— BEGIN Quoted passage —
Coding Self-Driving Car CARLA

The goal of this project is to code a real self-driving car to drive itself on a test track using ROS and Autoware. The project is coded to run on Udacity simulator as well as on Udacity's own self-driving car CARLA.

demo_animation

A demo video can be viewed at this link

Installation

  • Be sure that your workstation is running Ubuntu 16.04 Xenial Xerus or Ubuntu 14.04 Trusty Tahir. Ubuntu downloads can be found here.

  • If using a Virtual Machine to install Ubuntu, use the following configuration as minimum:

    • 2 CPU
    • 2 GB system memory
    • 25 GB of free hard drive space

    The Udacity provided virtual machine has ROS and Dataspeed DBW already installed, so you can skip the next two steps if you are using this.

  • Follow these instructions to install ROS

  • Dataspeed DBW

  • Download the Udacity Simulator.

Usage

  1. Clone the project repository

    git clone https://github.com/ucatie/CarND-Capstone
  2. Install python dependencies

    cd CarND-Capstone/CarND-Capstone
    pip install -r requirements.txt
  3. Make and run styx

    cd ros
    catkin_make
    source devel/setup.sh
    roslaunch launch/styx.launch
  4. Run the simulator

  5. In order to run the code on CARLA, it is necessary to use a different classifier: A SVM is used in the simulator environment, while a FCN is used to detect traffic lights in the real world. Therefore, it is necessary to download the trained FCN network (based on VGG) snapshot. Due to the size of the file, it cannot be hosted in GitHub, so please use the following link to download: Trained FCN snapshot We tried to avoid that, but freezing the graph of the FCN did not work, a solution was not found. It seems to be a typical problem on pretrained models, therefore the model is too big, to be uploaded to github. If the project is submitted using a zip, the project zip contains as well the model files.

Real world testing

  1. Download training bag that was recorded on the Udacity self-driving car (a bag demonstrating the correct predictions in autonomous mode can be found here)
  2. Unzip the file
unzip traffic_light_bag_files.zip
  1. Play the bag file
rosbag play -l traffic_light_bag_files/loop_with_traffic_light.bag
  1. Launch your project in site mode
cd CarND-Capstone/ros
roslaunch launch/site.launch
  1. Confirm that traffic light detection works on real life images

ROS Nodes Description

Waypoint Updater node (waypoint_updater)
— END Quoted passage —
### Stated goal A
Update the CARLA project page from "2. Unzip the" up to and including "Updater node (waypoint_updater)", putting "test mode" in place of "site mode".
### Stated goal B
Write what comes next in the CARLA project page, picking up right after its last line.
— BEGIN Stored data —
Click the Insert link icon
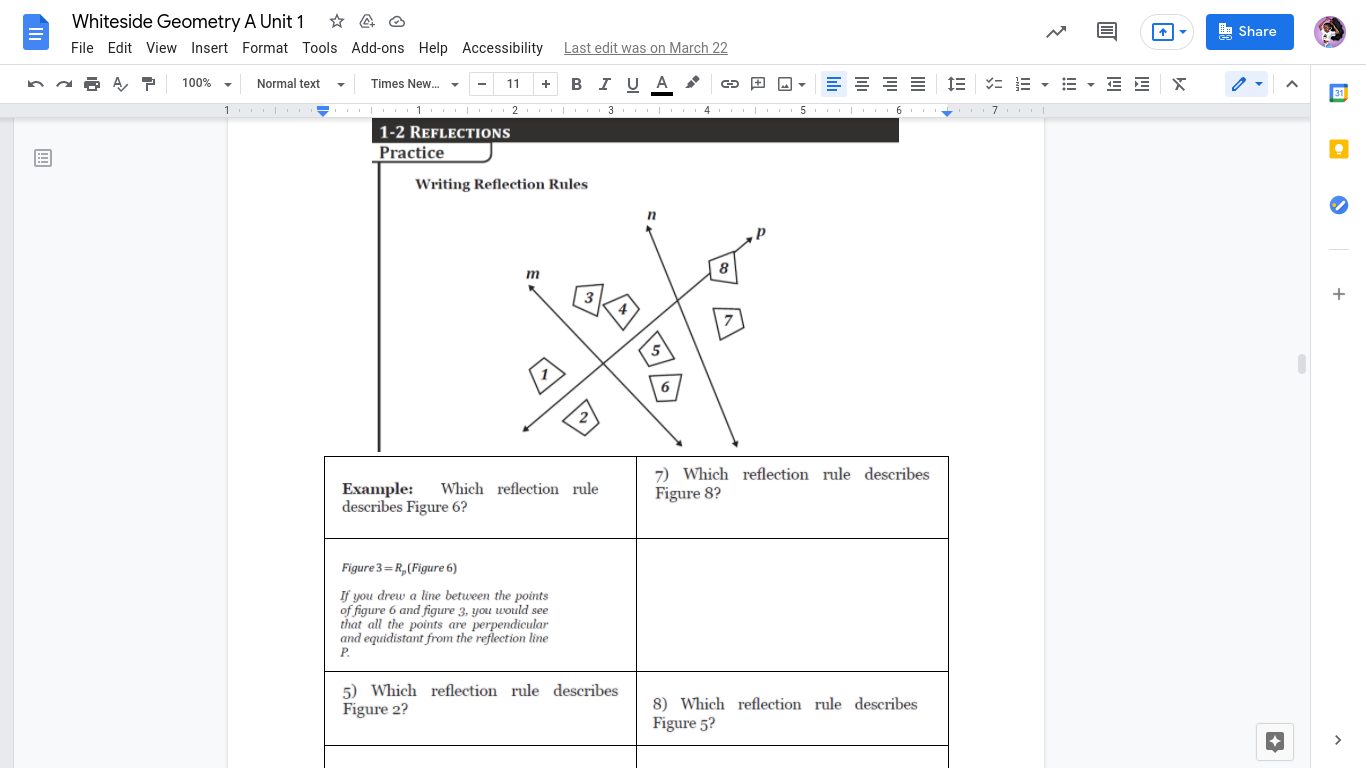pyautogui.click(x=730, y=84)
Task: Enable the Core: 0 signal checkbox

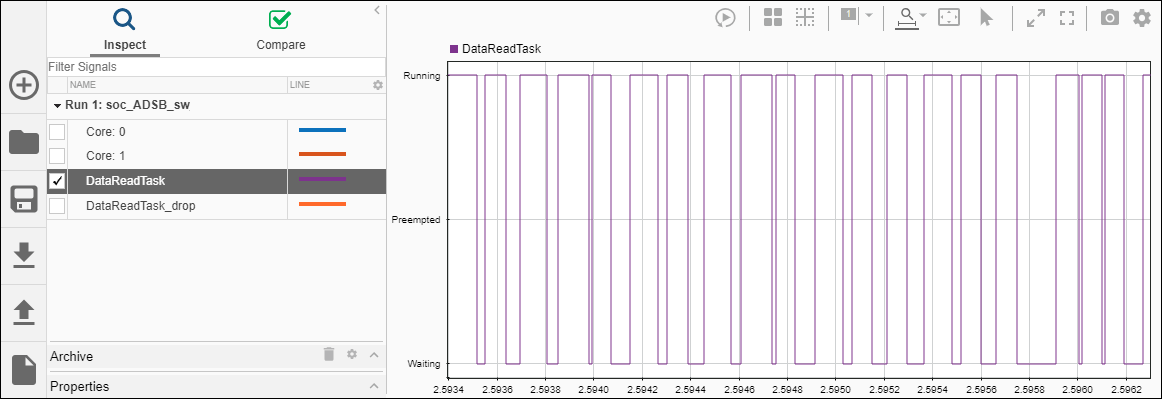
— END Stored data —
### Exercise result A
2. Unzip the file
unzip traffic_light_bag_files.zip
  1. Play the bag file
rosbag play -l traffic_light_bag_files/loop_with_traffic_light.bag
  1. Launch your project in test mode
cd CarND-Capstone/ros
roslaunch launch/site.launch
  1. Confirm that traffic light detection works on real life images

ROS Nodes Description

Waypoint Updater node (waypoint_updater)

### Exercise result B
This node publishes the next 100 waypoints that are closest to vehicle's current location and are ahead of the vehicle. This node also considers obstacles and traffic lights to set the velocity for each waypoint.

This node subscribes to following topics:

  1. /base_waypoints: Waypoints for the whole track are published to this topic. This publication is a one-time only operation. The waypoint updater node receives these waypoints, stores them for later use and uses these points to extract the next 100 points ahead of the vehicle.
  2. /traffic_waypoint: To receive the index of the waypoint in the base_waypoints list, which is closest to the red traffic light so that the vehicle can be stopped. The waypoint updater node uses this index to calculate the distance from the vehicle to the traffic light if the traffic light is red and the car needs to be stopped.
  3. /current_pose: To receive current position of vehicle.
  4. /current_velocity: To receive current velocity of the vehicle which is used to estimate the time the car needs to reach the traffic light’s stop line.

The waypoint updater node finds the closest waypoint to the vehicle’s current position and converts it to the vehicle’s coordinate system to find out of this waypoint is ahead (x >= 0) of the vehicle. Then it sets the velocity of the next 100 waypoints and publishes them as final_waypoints. If the car approaches a red traffic light, it lowers the velocity of these 100 waypoints to stop the vehicle at the stop line.

This node publishes to following topics:

  1. /final_waypoints: Selected 100 waypoints including their velocity information are published to this topic.

DBW Node (dbw_node)

This node is responsible for vehicle control (acceleration, steering, brake).

This node subscribes to the following topics:

  1. /final_waypoints: Next 100 waypoints ahead of the vehicle's current position are published to this topic. DBW node uses these points to fit a polynomial and to calculate the cross track error based on that polynomial and the vehicle's current location.
  2. /current_pose: To receive the current position of the vehicle.
  3. /current_velocity: To receive the current velocity of the vehicle.
  4. /twist_cmd: Target vehicle linear and angular velocities in the form of twist commands are published to this topic.
  5. /vehicle/dbw_enabled: Indicates if the car is under dbw or driver control.

This node publishes to following topics:

  1. /vehicle/steering_cmd: Steering commands are published to this topic.
  2. /vehicle/throttle_cmd: Throttle commands are published to this topic.
  3. /vehicle/brake_cmd: Brake commands are published to this topic.

To calculate vehicle control commands for steering, throttle and brake this node makes use of Controller which in turn uses the following four PID controllers and a low pass filter.

  1. PID Controller for velocity to drive the vehicle with target velocity. It uses this PID controller with the following parameters.
    VELOCITY_Kp = 2.0
    VELOCITY_Ki = 0.0
    VELOCITY_Kd = 0.0
    

Based on the output of this PID controller, the target linear acceleration will be calculated and used in the acceleration controller described below. When the linear velocity is below the target velocity, the controller will output a positive value and viceversa.

  1. PID Controller for acceleration to accelerate the vehicle smoothly. It uses this PID controller with the following parameters
    ACCEL_Kp = 0.4
    ACCEL_Ki = 0.1
    ACCEL_Kd = 0.0
    

This controller will generate the control value to drive both the throttle and brake of the car.

Since the throttle command is given as a percentage, the output of this PID will be directly used to generate the throttle value.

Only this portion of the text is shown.